● **EXERCISE DETAILS**
Whatever appears in the records, retype it exactly, except for the pictures.
━━━ TASK INPUTS
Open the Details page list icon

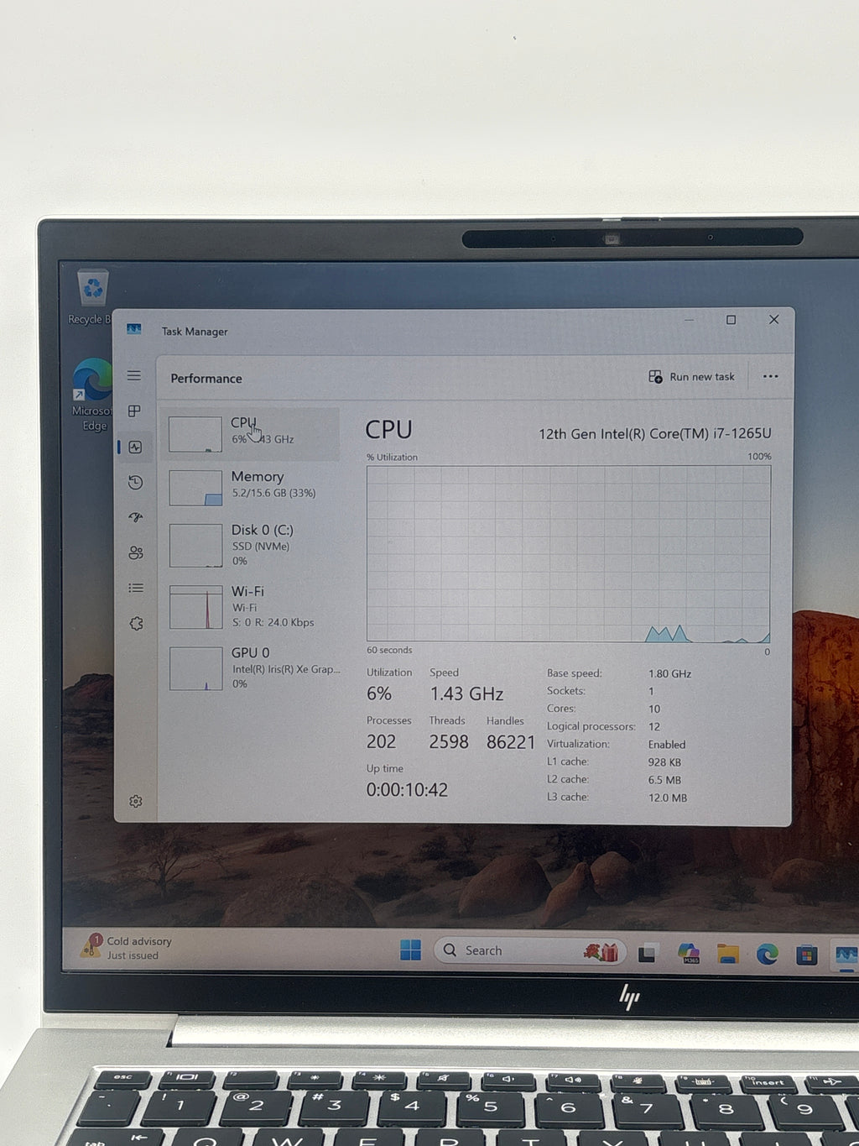click(x=135, y=588)
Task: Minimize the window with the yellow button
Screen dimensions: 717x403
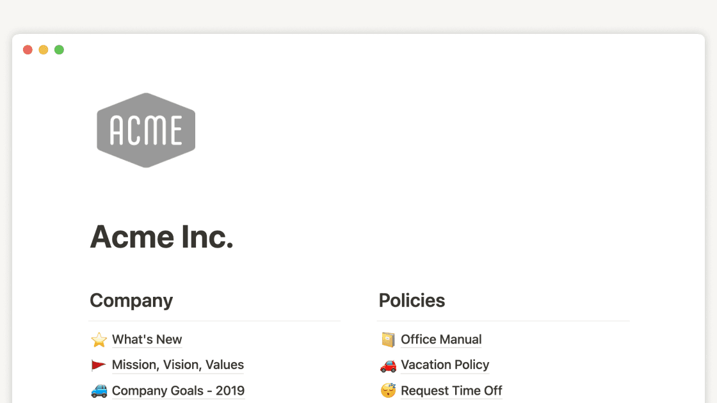Action: click(x=44, y=50)
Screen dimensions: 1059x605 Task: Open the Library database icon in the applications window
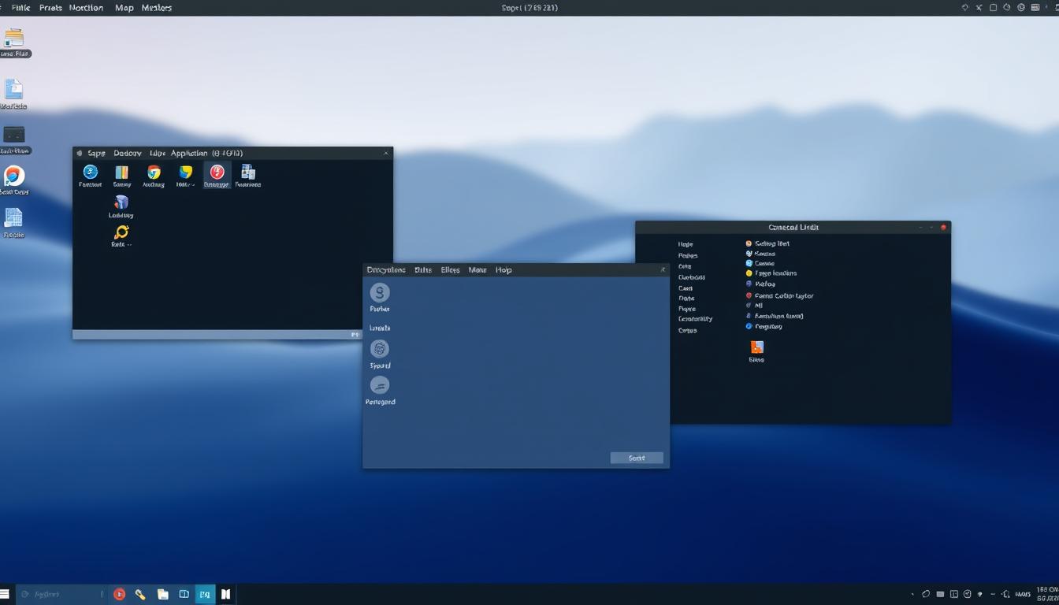pyautogui.click(x=121, y=203)
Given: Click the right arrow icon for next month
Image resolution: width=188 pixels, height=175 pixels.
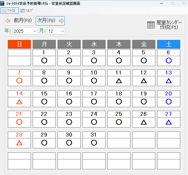Looking at the screenshot, I should tap(61, 21).
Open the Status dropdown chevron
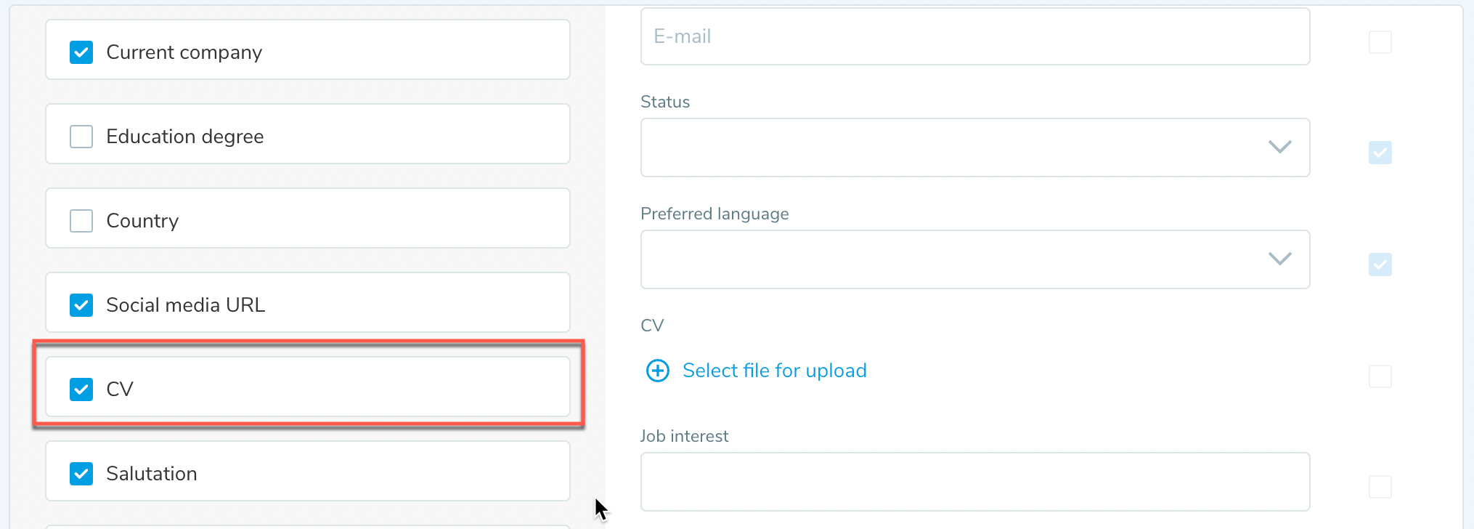The image size is (1474, 529). coord(1279,147)
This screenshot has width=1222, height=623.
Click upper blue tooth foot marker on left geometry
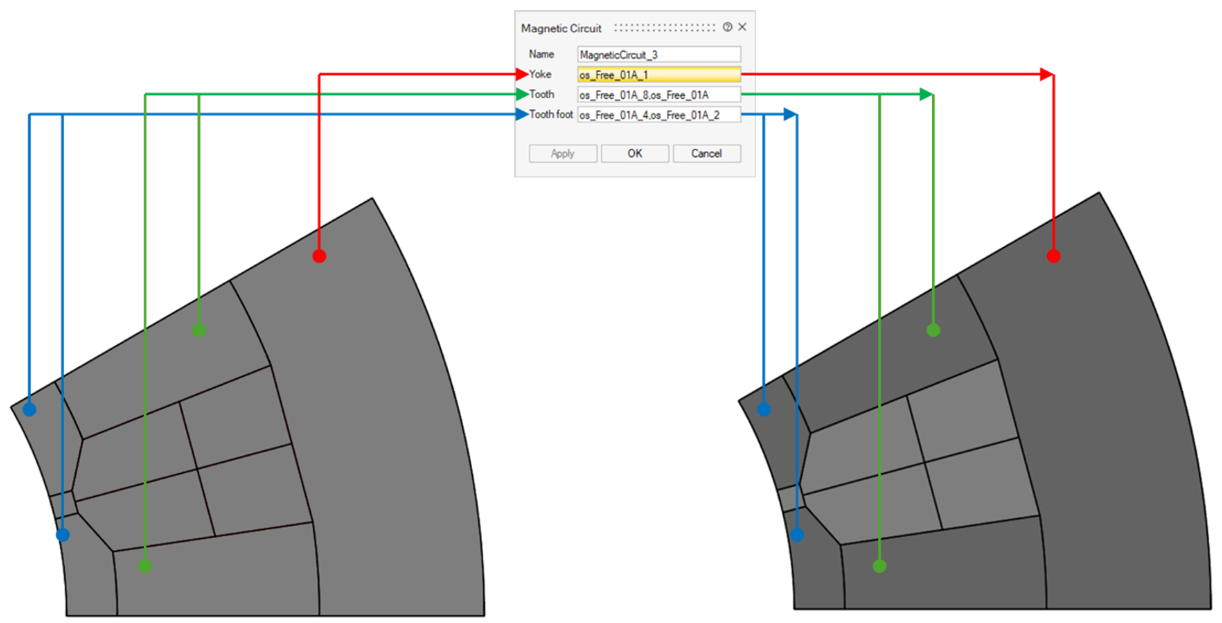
━━━━━━
● **ANSWER FOR THE TASK**
Open the Details page list icon

click(x=135, y=588)
Task: Minimize the window with the yellow button
Screen dimensions: 717x403
Action: click(x=44, y=50)
Screen dimensions: 1059x605 Task: Open the Library database icon in the applications window
pyautogui.click(x=121, y=203)
Given: Click the right arrow icon for next month
Image resolution: width=188 pixels, height=175 pixels.
Looking at the screenshot, I should tap(61, 21).
Open the Status dropdown chevron
The image size is (1474, 529). coord(1279,147)
This screenshot has width=1222, height=623.
Click upper blue tooth foot marker on left geometry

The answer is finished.